The short-term lets market needs regulating, says PayProp
Despite offering exciting opportunities for letting agencies and landlords, the fast-growing short-term lettings market could benefit from regulation, according to PayProp.
The lettings payment automation provider says that professionalisation of short lets, akin to that seen in traditional lettings, is needed to provide the necessary protection for all stakeholders.
Regulating the fledgling market would reduce the number of negative experiences and allow more people to benefit from the availability of short-term rentals.
Huge growth over a short period
The short-term lets market has grown rapidly in recent years – tenants enjoy the flexibility it offers, while landlords are attracted to the high yields it can provide. This boom has created many new management opportunities for letting agencies.
According to the Chartered Institute of Housing, there were over 77,000 short lets listed on Airbnb in London alone in April 2019, and over 10,000 in Edinburgh.
“The fast growth of this market shows there is a clear appetite for this type of accommodation, but short lets could benefit from regulation in order for the sector to be sustainable,” says Neil Cobbold, Chief Operating Officer of PayProp UK.
“There is currently no mandatory regulation of short lets, which is concerning when you consider that landlords now have to comply with 156 regulations to let a property long-term – a rise of 32% in just nine years, according to the Residential Landlords Association”
Horror stories show need for market regulation
There have been several high-profile cases where regulation of the short-term lets market could have protected landlords, tenants and agents from rogue operators.
For example, the extent of illegal sub-letting via short-term lets websites was recently exposed on BBC One’s Inside Out programme.
The documentary told the story of a London agency, base property specialists, which discovered tenants checking a family into an apartment it was managing for a client.

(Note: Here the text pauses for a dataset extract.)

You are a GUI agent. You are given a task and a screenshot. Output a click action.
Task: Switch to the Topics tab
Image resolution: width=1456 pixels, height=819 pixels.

Further investigation revealed that the flat had over 70 reviews on Airbnb.
Meanwhile, The Apprentice star Lord Sugar recently claimed that scammers had used images of one of his London properties to create a bogus Airbnb listing, costing a group of American tourists $600.
“The number of stories of short-term lets being mismanaged or used to scam people appears to be growing,” Cobbold suggests.
“The unregulated nature of the sector is likely to be a contributing factor to this as fraudsters see a fast-growing market where there are opportunities to make large sums of money quickly and very few rules to comply with.”
First steps taken, but further action needed
In response to some of the negative press around the short-term lets market, a new industry-specific trade body was recently launched.
The Professional Host Alliance proclaims that its mission is to ‘accelerate the professionalisation of a sustainable, global short-term rental sector and build trust in the home-sharing economy’.
“The launch of a trade body for short-lets firms is welcome and hopefully it can build momentum by signing up some of the industry’s biggest names,” Cobbold adds.
“Introducing more rules for short-term let landlords and agents to follow, as well as minimum standards for hosts to meet, could represent the next steps of progress.”
“Managing short-lets undoubtedly provides letting agencies with a huge opportunity, but there need to be more parallels with traditional private rentals for this new revenue stream to be ultimately safe and successful.”